Résolue à changer de tenue, l’ancienne Sage-Dame dut lutter comme si quelqu’un voulait bel et bien l’en empêcher. Folle de colère, elle s’empourpra jusqu’aux oreilles. Au moment où elle allait renoncer, prête à demander un conseil, voire de l’aide, ses vêtements et ses cheveux redevinrent comme avant. Ravie, Nynaeve fit bouger ses orteils dans une paire de solides chaussures. Bien, elle avait eu une pensée vagabonde, rien de plus… Et même si ce n’était pas ça, hors de question d’en parler ! Les deux Aielles semblaient bien trop amusées, et même Egwene avait du mal à ne pas éclater de rire.
Je ne suis pas là pour un ridicule bras de fer. Ce serait leur faire trop d’honneur.
— Si je ne peux pas m’introduire dans les rêves d’Amathera, puis-je l’attirer dans le Monde des Rêves ? Il faut que je lui parle…
— Si nous savions comment faire, dit Amys en tirant rageusement sur son châle, nous ne te l’enseignerions pas. Ce que tu demandes est très mal, Nynaeve Sedai.
— Elle serait aussi vulnérable ici que toi dans ses rêves, dit Bair, glaciale. Depuis le début, tous ceux qui marchent dans les rêves sont d’accord sur un point : personne ne doit jamais être attiré dans Tel’aran’rhiod. On murmure que c’était une des plus viles méthodes des Ténèbres vers la fin de l’Âge des Légendes.

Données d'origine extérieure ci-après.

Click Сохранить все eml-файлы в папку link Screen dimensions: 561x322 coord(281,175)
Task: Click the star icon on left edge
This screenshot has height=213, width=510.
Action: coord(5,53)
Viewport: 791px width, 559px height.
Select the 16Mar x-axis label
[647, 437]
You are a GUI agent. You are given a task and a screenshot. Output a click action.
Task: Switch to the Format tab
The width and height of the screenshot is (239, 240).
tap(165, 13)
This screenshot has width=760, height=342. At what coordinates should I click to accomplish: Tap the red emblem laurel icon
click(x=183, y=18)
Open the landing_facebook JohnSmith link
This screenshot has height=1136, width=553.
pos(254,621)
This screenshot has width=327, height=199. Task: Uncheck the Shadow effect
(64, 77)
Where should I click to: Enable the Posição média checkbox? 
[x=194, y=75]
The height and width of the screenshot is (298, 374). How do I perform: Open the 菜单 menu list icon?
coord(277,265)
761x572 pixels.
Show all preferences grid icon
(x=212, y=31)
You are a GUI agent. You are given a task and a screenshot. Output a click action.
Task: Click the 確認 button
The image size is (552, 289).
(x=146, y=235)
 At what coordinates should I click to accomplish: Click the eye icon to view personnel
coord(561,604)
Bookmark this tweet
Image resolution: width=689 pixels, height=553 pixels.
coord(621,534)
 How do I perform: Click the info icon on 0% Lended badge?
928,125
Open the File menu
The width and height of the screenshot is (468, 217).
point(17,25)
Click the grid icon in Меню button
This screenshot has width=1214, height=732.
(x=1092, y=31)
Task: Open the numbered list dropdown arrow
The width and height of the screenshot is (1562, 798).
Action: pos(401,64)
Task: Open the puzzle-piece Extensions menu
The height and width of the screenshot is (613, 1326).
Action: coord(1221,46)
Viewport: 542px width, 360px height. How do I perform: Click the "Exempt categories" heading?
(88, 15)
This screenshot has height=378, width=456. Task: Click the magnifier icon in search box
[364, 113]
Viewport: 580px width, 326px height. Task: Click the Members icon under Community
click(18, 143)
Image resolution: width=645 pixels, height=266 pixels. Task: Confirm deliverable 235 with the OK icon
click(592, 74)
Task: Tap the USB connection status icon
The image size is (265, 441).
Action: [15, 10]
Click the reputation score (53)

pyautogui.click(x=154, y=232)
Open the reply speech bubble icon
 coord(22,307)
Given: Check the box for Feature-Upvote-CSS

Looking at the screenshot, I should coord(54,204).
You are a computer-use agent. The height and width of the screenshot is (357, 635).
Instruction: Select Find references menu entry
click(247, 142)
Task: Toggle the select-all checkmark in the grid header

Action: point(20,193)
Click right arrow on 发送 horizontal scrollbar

Nynaeve sauta nerveusement d’un pied sur l’autre. S’avisant qu’elle avait toujours un bras autour de la taille d’Egwene, elle cessa immédiatement de s’agiter. Son amie ne devait surtout pas sentir que les Matriarches parvenaient à la déstabiliser. D’autant plus que c’était faux ! Avant de devenir Sage-Dame, elle avait toujours eu une sainte terreur d’être convoquée devant le Cercle des Femmes. Eh bien, c’était une épreuve beaucoup plus terrible que se tenir devant ces Matriarches. La fermeté était la clé. La fermeté, oui !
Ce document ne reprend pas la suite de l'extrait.